* [EXERCISE]:
Where a line in the records below includes "agent", pull that line out.

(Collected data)

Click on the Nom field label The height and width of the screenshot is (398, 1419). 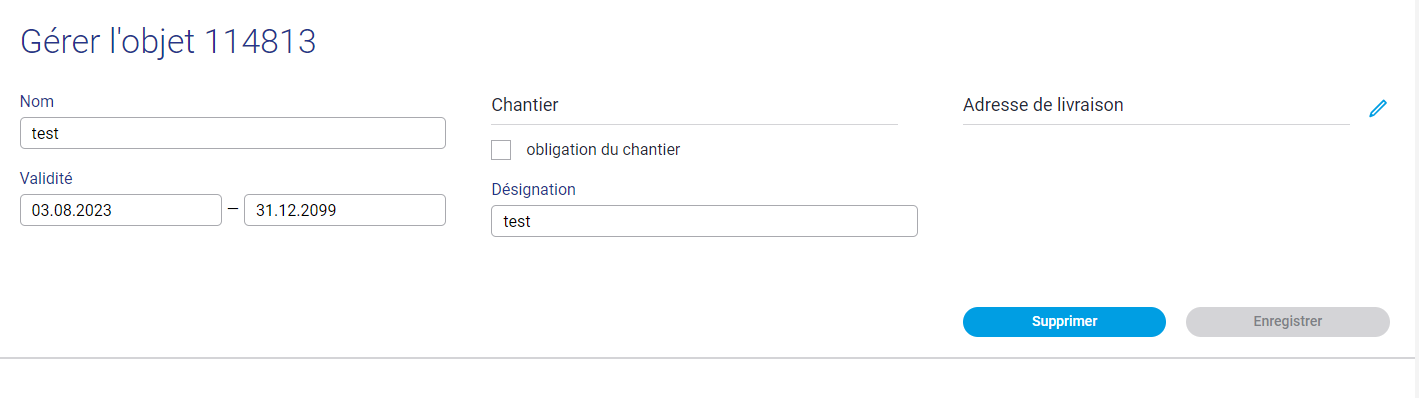pyautogui.click(x=37, y=101)
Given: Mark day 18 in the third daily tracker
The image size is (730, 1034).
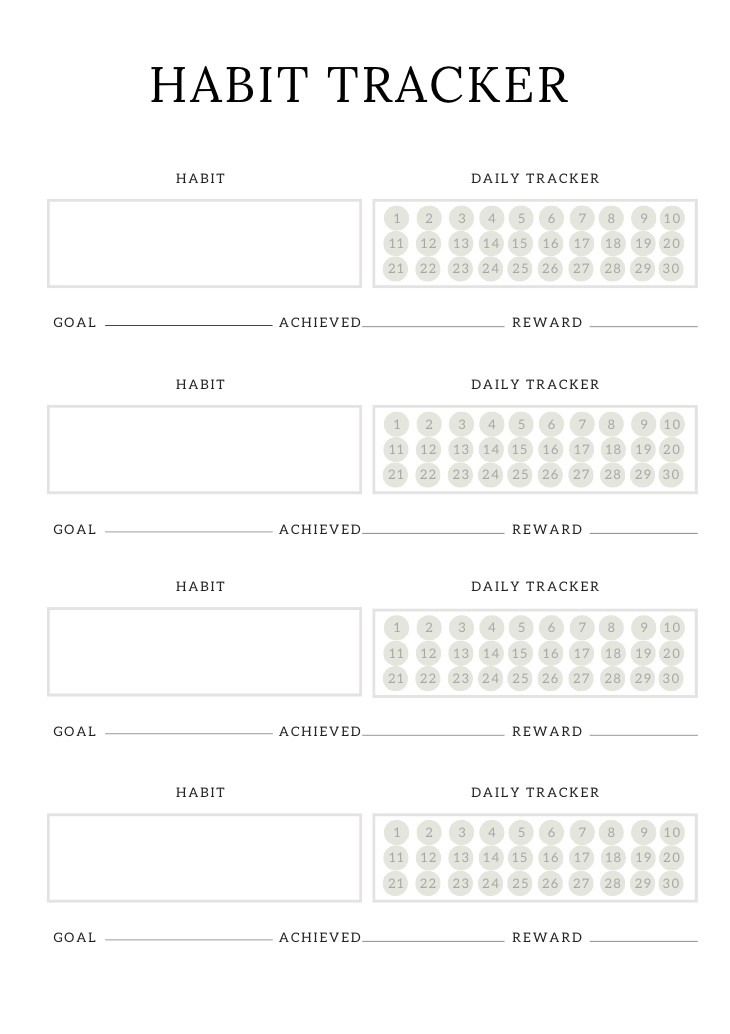Looking at the screenshot, I should click(612, 654).
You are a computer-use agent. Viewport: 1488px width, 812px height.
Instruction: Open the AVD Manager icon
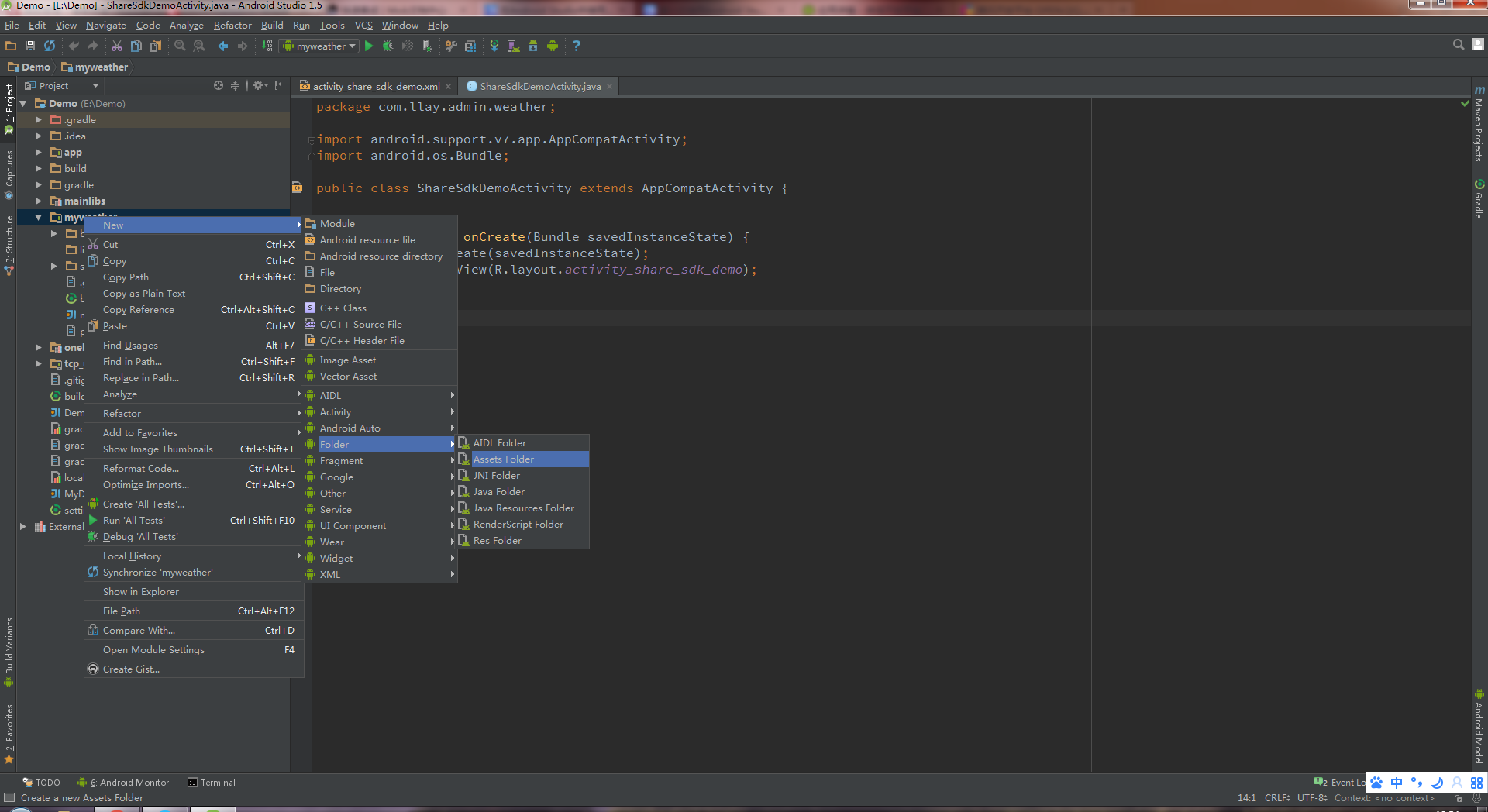pyautogui.click(x=513, y=46)
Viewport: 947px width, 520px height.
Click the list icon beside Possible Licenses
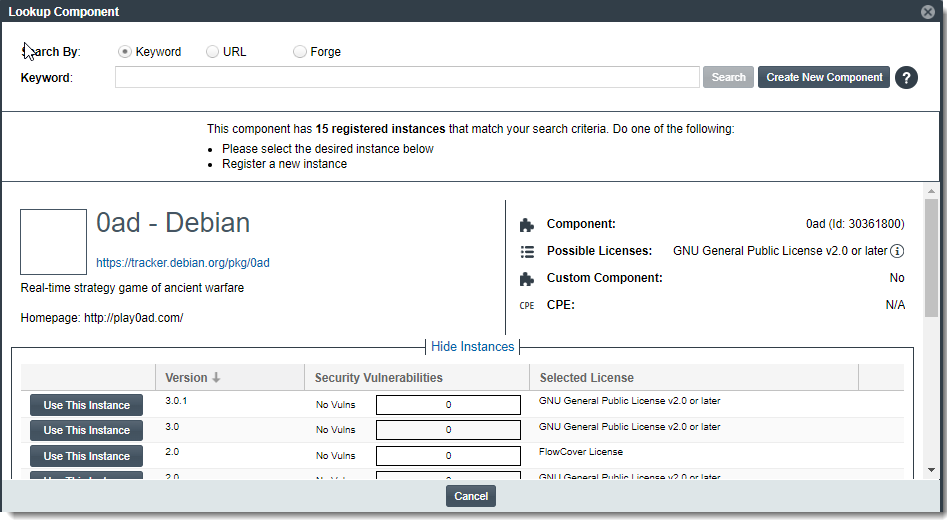coord(527,252)
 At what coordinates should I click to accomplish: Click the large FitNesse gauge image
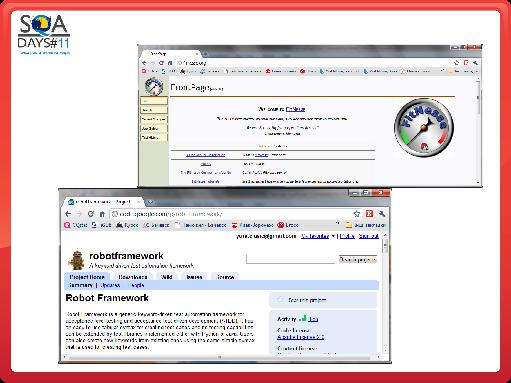tap(424, 128)
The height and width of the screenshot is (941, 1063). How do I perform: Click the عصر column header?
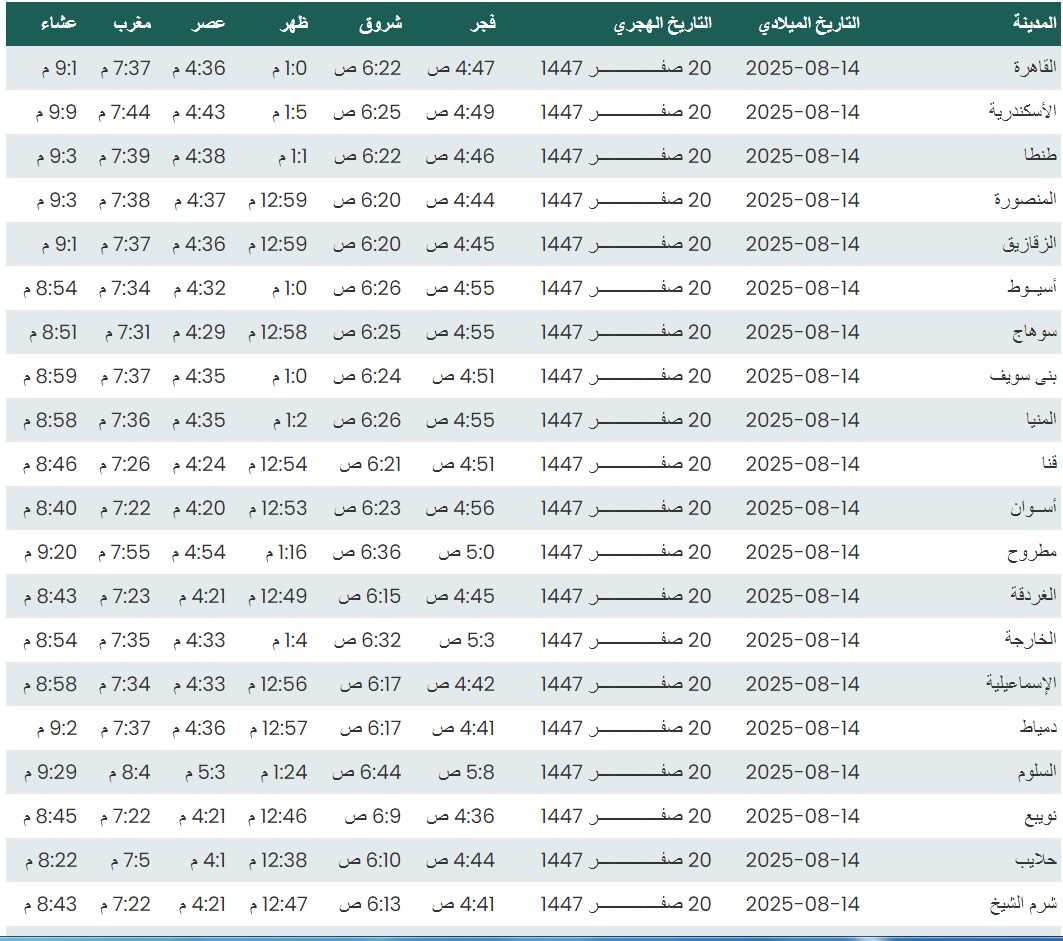(x=210, y=24)
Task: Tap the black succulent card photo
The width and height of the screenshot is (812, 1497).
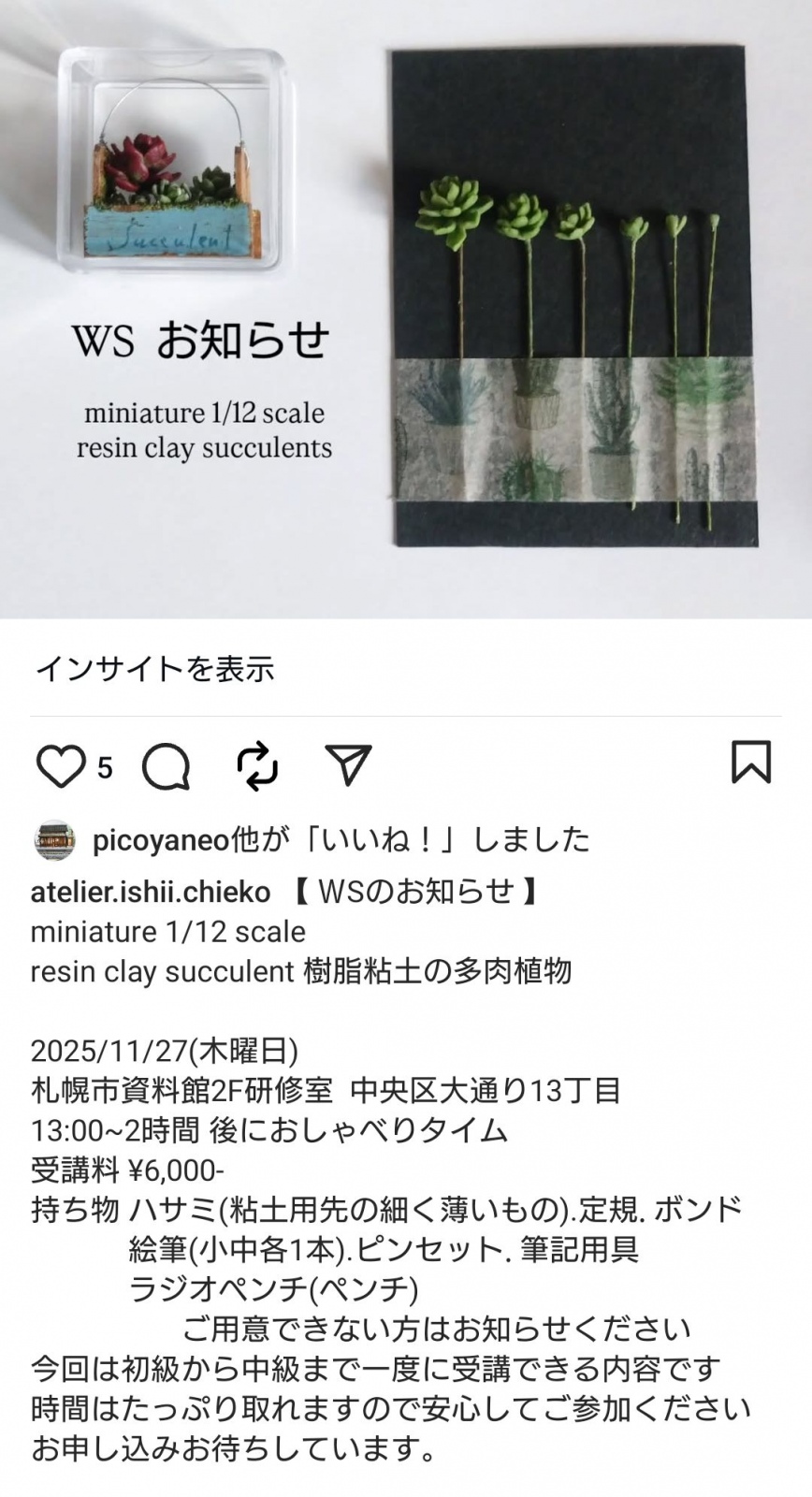Action: (573, 297)
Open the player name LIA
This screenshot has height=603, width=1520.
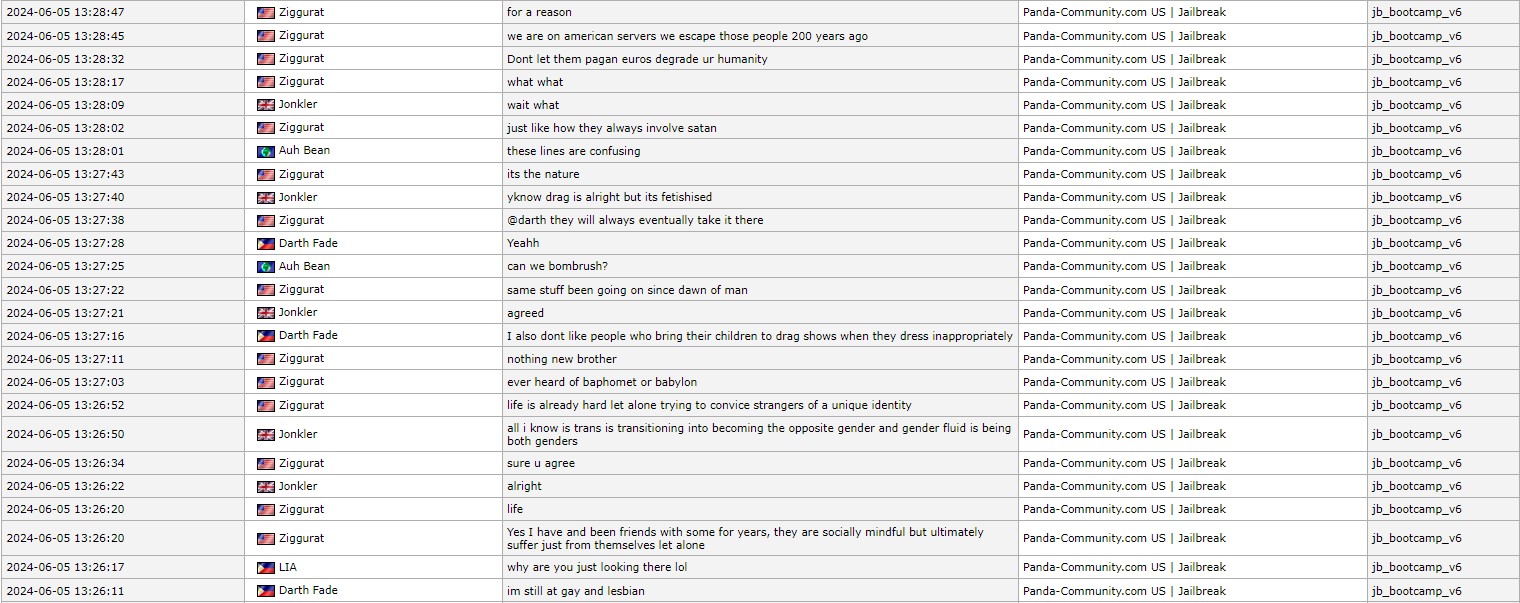287,567
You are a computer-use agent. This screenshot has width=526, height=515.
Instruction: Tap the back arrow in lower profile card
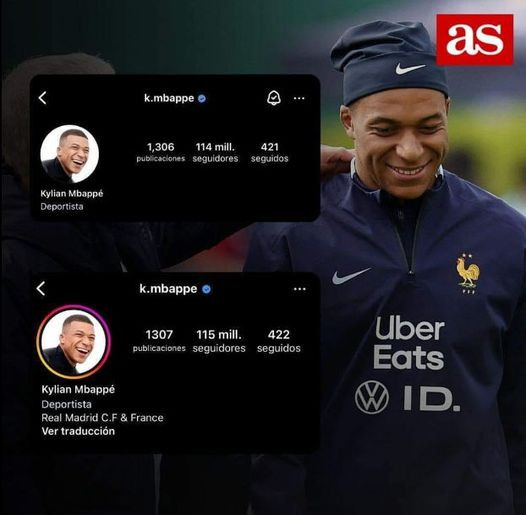click(41, 289)
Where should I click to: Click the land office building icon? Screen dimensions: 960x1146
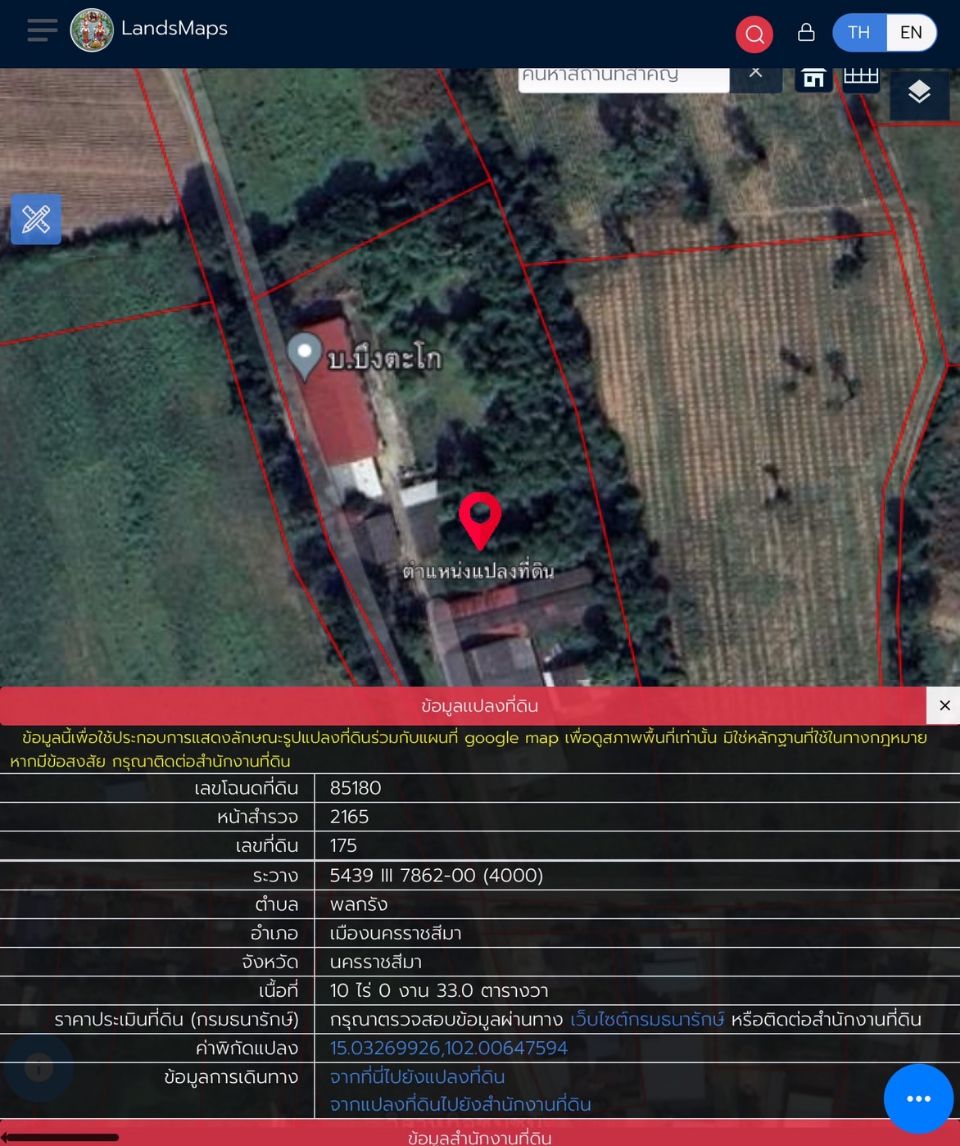pyautogui.click(x=814, y=78)
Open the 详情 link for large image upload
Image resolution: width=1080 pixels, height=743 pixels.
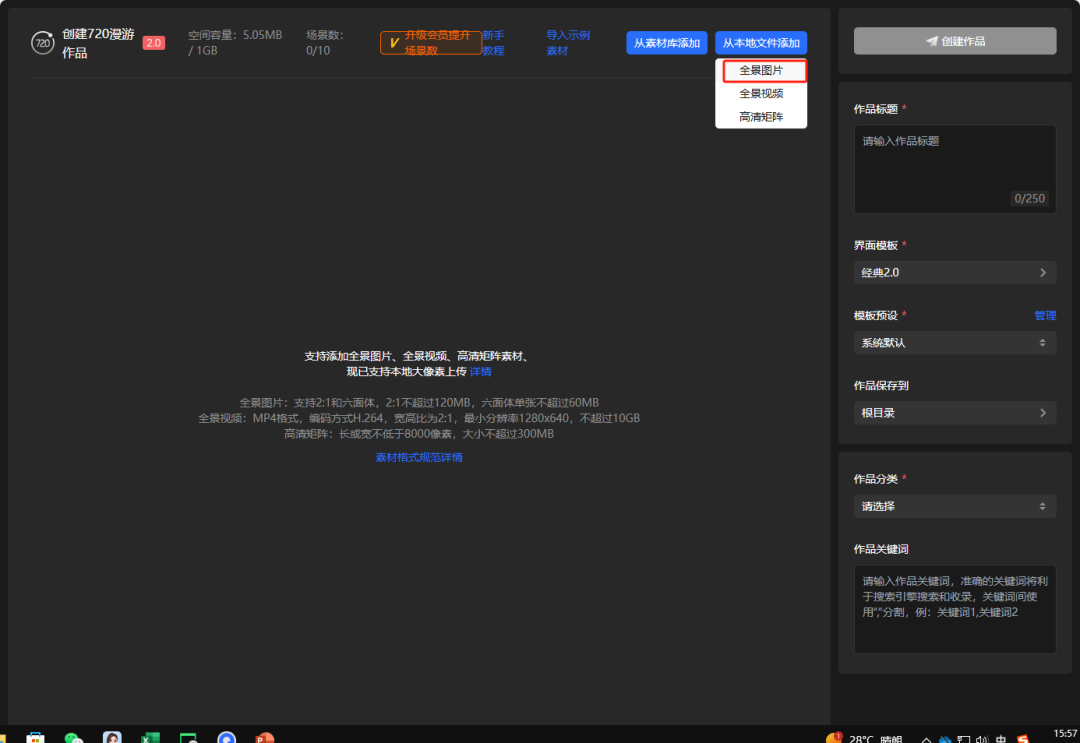coord(481,371)
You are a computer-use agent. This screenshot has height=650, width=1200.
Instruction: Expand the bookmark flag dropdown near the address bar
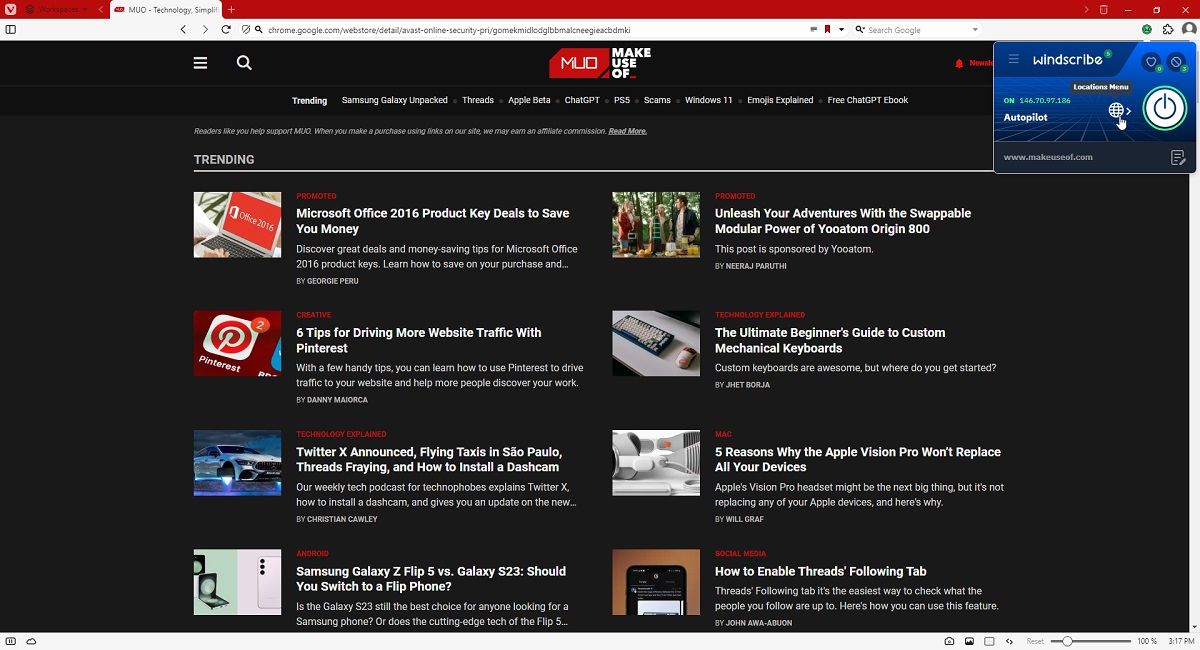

* [RESPONSE BELOW]:
You are a computer-use agent. Viewport: 1488px width, 812px height.
You are a computer-use agent. This screenshot has width=526, height=515.
You are a computer-use agent. This screenshot has height=650, width=1200.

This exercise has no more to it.